Problem to work on
Copy verbatim the stretch from "That is about" through "sanitation and education." in the news article below about the Church of the Mediator's water project.

##### Document section #####

Worshippers fill the sanctuary of the Church of the Mediator in Kyle, South Dakota, for Easter services in April 2025. Photo courtesy of Michelle Dayton
[Episcopal News Service] The Church of the Mediator in Kyle, South Dakota, has long been a fixture in the life of its community on the Pine Ridge Reservation. The small congregation’s Sunday services typically draw about 20 worshippers, and it also is a place where Episcopalians and other residents gather for personal and social milestones, from baptisms, wakes and funerals to the church’s large celebrations on Easter Sunday.
Those gatherings, however, have always been limited by what the 115-year-old Church of the Mediator does not have: running water.
That is about to change. The congregation has secured a United Thank Offering grant to help pay for a construction project that will connect the church to tribal water lines, install a septic system and add restrooms and a kitchen sink to the church building. Visiting the hill-top church will no longer require carrying up water or using outhouses.
“We’ve been talking about it quite a while,” Mona Vocu, a lay minister at Church of the Mediator, said in discussing the plumbing project with Episcopal News Service. “I’m sure people will really appreciate it.”
The South Dakota project received $69,050 from the churchwide United Thank Offering program, one of 27 projects awarded more than $1 million in June. This round of UTO grants was focused on projects providing water access, sanitation and education.
“The grant awards emphasize both the physical and spiritual importance of water in our lives,” Karin Elsen, president of the United Thank Offering board, said in a UTO news release. “These funds will be used for the construction of many practical things, such as showers and wells, while also fostering service, hospitality and renewal through the projects.”

##### Information shown #####

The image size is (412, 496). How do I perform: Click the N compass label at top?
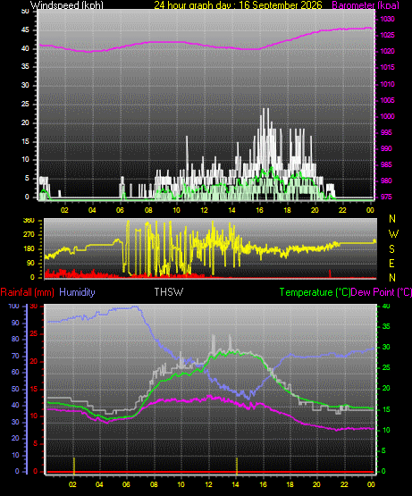392,219
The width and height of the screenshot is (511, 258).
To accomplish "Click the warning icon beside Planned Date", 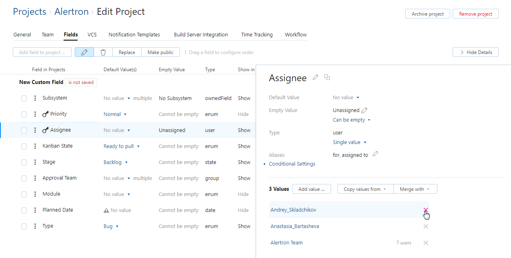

#####

Problem solution
That is about to change. The congregation has secured a United Thank Offering grant to help pay for a construction project that will connect the church to tribal water lines, install a septic system and add restrooms and a kitchen sink to the church building. Visiting the hill-top church will no longer require carrying up water or using outhouses.
“We’ve been talking about it quite a while,” Mona Vocu, a lay minister at Church of the Mediator, said in discussing the plumbing project with Episcopal News Service. “I’m sure people will really appreciate it.”
The South Dakota project received $69,050 from the churchwide United Thank Offering program, one of 27 projects awarded more than $1 million in June. This round of UTO grants was focused on projects providing water access, sanitation and education.